-- Set task A --
Write out the whole Brett Favre episode description below word for word.

## start Text extract

Here on Our American Stories, we love to share the journeys of remarkable people, exploring what happens when the bright lights fade and real life takes center stage. In this fourth part of our special five-part series, ‘Brett Favre’s Life Outside of the Goalposts,’ you’ll hear the legendary quarterback step off the field and into a deeply personal conversation. Brett shares his candid thoughts on the challenges that tested his faith, the humbling moments that reshaped his perspective, and the wisdom he’s gained as he navigates aging.
Brett recounts pivotal experiences, from turning to God during times of rehab and profound loss, to the profound realization that life isn’t “all about me.” Discover how significant events, including the sudden passing of his father and a tragic family accident, molded his understanding of purpose, the importance of seizing opportunities, and the continuous quest for redemption. This isn’t just Brett Favre’s story of football fame; it’s a powerful and relatable testament to faith, humility, and the resilience of the human spirit, offering valuable life lessons for us all.

## end Text extract
## start Data entries

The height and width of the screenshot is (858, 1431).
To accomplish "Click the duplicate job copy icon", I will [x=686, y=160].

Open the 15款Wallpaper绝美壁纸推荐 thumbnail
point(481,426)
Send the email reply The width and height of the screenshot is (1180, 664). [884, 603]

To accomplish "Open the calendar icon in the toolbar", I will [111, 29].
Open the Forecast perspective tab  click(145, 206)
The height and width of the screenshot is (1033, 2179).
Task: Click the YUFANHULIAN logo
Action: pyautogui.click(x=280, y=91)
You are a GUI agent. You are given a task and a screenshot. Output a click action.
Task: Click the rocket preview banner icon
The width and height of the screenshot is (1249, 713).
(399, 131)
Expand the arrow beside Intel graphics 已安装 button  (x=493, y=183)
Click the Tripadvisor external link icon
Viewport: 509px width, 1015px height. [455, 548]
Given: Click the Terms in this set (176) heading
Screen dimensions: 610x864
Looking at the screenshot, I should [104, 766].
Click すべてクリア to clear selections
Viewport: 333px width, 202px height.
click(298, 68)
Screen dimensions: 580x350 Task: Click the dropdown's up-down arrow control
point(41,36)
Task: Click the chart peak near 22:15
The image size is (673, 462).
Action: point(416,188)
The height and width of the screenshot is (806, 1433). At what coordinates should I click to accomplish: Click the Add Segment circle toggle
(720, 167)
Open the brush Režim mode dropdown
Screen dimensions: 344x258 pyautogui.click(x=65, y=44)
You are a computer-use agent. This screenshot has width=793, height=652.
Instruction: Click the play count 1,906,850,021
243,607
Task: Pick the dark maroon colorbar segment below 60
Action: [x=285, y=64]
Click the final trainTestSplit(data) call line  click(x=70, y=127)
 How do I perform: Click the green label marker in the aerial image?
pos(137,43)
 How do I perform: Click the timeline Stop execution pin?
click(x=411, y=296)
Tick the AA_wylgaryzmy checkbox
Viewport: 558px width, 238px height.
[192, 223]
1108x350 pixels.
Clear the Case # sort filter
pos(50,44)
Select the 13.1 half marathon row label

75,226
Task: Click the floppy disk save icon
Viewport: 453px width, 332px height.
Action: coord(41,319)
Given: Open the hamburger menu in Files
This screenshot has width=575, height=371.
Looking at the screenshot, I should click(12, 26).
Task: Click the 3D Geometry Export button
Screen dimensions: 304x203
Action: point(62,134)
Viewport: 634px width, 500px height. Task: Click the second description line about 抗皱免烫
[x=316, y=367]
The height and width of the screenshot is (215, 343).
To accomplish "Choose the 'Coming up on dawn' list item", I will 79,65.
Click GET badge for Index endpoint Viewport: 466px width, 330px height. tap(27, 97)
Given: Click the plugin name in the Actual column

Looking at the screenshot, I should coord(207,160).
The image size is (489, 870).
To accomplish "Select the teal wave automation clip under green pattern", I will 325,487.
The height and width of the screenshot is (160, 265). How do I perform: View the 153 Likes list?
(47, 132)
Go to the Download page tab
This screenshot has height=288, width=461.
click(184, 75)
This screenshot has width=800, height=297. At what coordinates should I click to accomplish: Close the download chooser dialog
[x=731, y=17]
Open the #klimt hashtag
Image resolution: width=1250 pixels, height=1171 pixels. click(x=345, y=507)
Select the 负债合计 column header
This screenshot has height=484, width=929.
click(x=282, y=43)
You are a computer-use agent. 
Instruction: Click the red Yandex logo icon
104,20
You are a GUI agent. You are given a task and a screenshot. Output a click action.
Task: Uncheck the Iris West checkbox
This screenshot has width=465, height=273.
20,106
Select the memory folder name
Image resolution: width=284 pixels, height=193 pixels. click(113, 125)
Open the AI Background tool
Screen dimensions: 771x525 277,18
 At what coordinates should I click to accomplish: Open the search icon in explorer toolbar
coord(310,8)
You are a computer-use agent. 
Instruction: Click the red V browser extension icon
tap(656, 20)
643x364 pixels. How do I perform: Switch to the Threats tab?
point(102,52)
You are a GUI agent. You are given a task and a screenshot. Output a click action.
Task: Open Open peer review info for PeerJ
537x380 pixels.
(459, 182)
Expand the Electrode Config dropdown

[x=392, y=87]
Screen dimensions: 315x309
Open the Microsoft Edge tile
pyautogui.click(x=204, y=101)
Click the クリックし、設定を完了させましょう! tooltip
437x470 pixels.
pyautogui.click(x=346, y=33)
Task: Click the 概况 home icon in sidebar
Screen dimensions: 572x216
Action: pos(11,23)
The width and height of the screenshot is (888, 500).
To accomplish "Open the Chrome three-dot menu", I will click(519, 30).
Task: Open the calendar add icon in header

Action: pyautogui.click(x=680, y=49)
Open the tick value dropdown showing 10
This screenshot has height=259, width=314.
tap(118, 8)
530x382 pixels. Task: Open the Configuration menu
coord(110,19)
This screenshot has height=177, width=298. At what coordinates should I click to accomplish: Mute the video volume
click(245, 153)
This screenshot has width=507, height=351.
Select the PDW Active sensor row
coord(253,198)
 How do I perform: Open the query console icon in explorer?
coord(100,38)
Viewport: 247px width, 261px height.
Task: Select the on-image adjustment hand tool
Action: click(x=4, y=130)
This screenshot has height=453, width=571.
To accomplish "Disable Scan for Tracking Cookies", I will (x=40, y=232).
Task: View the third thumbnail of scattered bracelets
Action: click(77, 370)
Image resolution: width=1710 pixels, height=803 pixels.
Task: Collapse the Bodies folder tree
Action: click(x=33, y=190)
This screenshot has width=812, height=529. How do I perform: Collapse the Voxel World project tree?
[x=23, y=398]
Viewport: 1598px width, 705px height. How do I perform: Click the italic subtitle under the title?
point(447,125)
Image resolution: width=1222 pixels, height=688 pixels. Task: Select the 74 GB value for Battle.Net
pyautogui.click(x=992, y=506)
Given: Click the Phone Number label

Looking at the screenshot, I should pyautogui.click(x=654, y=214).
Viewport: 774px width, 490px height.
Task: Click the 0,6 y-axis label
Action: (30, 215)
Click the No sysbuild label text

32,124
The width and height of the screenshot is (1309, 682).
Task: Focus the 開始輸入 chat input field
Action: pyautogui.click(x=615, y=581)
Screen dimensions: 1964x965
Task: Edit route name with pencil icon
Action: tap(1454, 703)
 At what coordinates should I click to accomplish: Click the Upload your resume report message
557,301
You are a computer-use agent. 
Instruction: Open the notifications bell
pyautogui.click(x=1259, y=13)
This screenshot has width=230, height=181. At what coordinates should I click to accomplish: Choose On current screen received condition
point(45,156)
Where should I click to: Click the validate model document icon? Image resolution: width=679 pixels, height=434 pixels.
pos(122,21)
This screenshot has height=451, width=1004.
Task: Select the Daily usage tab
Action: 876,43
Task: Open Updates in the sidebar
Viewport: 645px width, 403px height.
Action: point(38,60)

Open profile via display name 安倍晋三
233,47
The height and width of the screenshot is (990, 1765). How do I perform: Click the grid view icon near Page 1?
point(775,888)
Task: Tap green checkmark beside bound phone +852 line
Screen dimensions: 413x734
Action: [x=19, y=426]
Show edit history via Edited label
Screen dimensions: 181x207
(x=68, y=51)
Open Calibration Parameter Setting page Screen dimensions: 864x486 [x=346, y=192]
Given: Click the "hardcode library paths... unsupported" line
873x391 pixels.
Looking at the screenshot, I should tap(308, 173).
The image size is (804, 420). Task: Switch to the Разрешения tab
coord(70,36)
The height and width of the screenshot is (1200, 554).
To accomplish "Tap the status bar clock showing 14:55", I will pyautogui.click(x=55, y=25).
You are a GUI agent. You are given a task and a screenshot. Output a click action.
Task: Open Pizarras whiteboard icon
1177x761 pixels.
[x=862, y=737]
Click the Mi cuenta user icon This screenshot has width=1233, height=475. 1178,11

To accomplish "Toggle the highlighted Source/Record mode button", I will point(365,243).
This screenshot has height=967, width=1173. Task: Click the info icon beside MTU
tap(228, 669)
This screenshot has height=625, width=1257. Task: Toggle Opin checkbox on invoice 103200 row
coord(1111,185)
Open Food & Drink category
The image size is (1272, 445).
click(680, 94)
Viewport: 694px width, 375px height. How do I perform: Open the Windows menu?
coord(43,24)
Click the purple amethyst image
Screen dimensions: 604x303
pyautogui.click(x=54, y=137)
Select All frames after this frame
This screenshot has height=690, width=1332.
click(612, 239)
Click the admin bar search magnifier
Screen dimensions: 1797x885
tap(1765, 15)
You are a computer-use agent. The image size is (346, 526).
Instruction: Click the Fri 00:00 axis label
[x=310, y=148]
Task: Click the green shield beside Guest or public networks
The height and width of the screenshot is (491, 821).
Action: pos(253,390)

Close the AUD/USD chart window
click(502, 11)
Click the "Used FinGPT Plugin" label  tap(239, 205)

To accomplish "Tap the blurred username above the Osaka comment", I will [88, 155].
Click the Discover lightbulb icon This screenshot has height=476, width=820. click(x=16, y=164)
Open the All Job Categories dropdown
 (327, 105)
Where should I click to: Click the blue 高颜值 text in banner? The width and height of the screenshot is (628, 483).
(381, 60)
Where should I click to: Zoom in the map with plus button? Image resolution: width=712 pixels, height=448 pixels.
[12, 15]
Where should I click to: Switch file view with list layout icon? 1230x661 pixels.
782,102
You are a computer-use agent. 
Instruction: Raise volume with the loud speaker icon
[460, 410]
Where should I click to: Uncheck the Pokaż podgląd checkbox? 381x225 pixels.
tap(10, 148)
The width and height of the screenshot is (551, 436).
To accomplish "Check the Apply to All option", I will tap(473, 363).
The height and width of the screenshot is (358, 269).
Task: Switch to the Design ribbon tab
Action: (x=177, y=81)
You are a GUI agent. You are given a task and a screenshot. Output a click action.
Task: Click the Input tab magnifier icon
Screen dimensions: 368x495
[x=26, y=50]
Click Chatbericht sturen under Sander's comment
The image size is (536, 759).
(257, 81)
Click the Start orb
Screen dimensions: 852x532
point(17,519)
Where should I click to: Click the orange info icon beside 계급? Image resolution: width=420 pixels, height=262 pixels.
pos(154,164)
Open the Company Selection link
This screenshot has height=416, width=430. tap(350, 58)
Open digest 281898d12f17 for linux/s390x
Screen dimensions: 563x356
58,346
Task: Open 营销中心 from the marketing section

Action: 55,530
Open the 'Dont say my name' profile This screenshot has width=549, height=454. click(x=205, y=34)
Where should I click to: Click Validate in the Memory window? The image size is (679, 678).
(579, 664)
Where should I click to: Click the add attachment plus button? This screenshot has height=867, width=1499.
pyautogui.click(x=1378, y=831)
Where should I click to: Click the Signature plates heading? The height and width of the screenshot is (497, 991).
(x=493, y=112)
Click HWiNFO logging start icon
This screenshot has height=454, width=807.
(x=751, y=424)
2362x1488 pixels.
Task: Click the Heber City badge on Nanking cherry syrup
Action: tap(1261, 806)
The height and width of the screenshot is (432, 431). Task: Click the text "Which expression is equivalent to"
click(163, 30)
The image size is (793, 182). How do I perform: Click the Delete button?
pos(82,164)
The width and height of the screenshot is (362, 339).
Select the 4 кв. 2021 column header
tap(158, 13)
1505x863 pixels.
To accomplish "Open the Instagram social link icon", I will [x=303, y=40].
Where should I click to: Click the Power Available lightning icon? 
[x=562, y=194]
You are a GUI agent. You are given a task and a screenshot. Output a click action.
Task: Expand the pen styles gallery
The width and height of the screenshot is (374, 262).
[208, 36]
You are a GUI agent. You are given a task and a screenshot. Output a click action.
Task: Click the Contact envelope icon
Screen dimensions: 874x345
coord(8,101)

## end Data entries

-- Set task B --
In the rows above, reproduce every line from the one containing "How do I perform: Click the timeline" to the one containing "Looking at the screenshot, I should coord(207,160).", both included, with nothing changed.

-- Written answer A --
Here on Our American Stories, we love to share the journeys of remarkable people, exploring what happens when the bright lights fade and real life takes center stage. In this fourth part of our special five-part series, ‘Brett Favre’s Life Outside of the Goalposts,’ you’ll hear the legendary quarterback step off the field and into a deeply personal conversation. Brett shares his candid thoughts on the challenges that tested his faith, the humbling moments that reshaped his perspective, and the wisdom he’s gained as he navigates aging.
Brett recounts pivotal experiences, from turning to God during times of rehab and profound loss, to the profound realization that life isn’t “all about me.” Discover how significant events, including the sudden passing of his father and a tragic family accident, molded his understanding of purpose, the importance of seizing opportunities, and the continuous quest for redemption. This isn’t just Brett Favre’s story of football fame; it’s a powerful and relatable testament to faith, humility, and the resilience of the human spirit, offering valuable life lessons for us all.

-- Written answer B --
 How do I perform: Click the timeline Stop execution pin?
click(x=411, y=296)
Tick the AA_wylgaryzmy checkbox
Viewport: 558px width, 238px height.
[192, 223]
1108x350 pixels.
Clear the Case # sort filter
pos(50,44)
Select the 13.1 half marathon row label

75,226
Task: Click the floppy disk save icon
Viewport: 453px width, 332px height.
Action: coord(41,319)
Given: Open the hamburger menu in Files
This screenshot has width=575, height=371.
Looking at the screenshot, I should click(12, 26).
Task: Click the 3D Geometry Export button
Screen dimensions: 304x203
Action: point(62,134)
Viewport: 634px width, 500px height. Task: Click the second description line about 抗皱免烫
[x=316, y=367]
The height and width of the screenshot is (215, 343).
To accomplish "Choose the 'Coming up on dawn' list item", I will 79,65.
Click GET badge for Index endpoint Viewport: 466px width, 330px height. tap(27, 97)
Given: Click the plugin name in the Actual column

Looking at the screenshot, I should coord(207,160).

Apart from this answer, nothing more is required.